REQUEST: Reproduce every line of the data below verbatim, keeping each character, number, and line break unchanged.

DATA SUPPLIED:
====
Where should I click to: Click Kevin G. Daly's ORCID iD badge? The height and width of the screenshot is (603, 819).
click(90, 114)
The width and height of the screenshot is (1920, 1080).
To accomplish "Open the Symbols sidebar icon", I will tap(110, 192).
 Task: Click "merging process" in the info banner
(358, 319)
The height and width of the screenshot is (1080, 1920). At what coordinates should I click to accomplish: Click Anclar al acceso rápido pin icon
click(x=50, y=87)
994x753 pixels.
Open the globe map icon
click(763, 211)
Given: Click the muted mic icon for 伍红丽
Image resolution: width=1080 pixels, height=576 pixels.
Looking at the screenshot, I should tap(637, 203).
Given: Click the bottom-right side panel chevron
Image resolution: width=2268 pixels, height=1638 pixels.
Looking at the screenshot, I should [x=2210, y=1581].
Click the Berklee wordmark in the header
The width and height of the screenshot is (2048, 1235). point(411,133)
====
THE RESULT:
Where should I click to: Click Kevin G. Daly's ORCID iD badge? The height and width of the screenshot is (603, 819).
click(90, 114)
The width and height of the screenshot is (1920, 1080).
To accomplish "Open the Symbols sidebar icon", I will tap(110, 192).
 Task: Click "merging process" in the info banner
(358, 319)
The height and width of the screenshot is (1080, 1920). At what coordinates should I click to accomplish: Click Anclar al acceso rápido pin icon
click(x=50, y=87)
994x753 pixels.
Open the globe map icon
click(763, 211)
Given: Click the muted mic icon for 伍红丽
Image resolution: width=1080 pixels, height=576 pixels.
Looking at the screenshot, I should tap(637, 203).
Given: Click the bottom-right side panel chevron
Image resolution: width=2268 pixels, height=1638 pixels.
Looking at the screenshot, I should [x=2210, y=1581].
Click the Berklee wordmark in the header
The width and height of the screenshot is (2048, 1235). point(411,133)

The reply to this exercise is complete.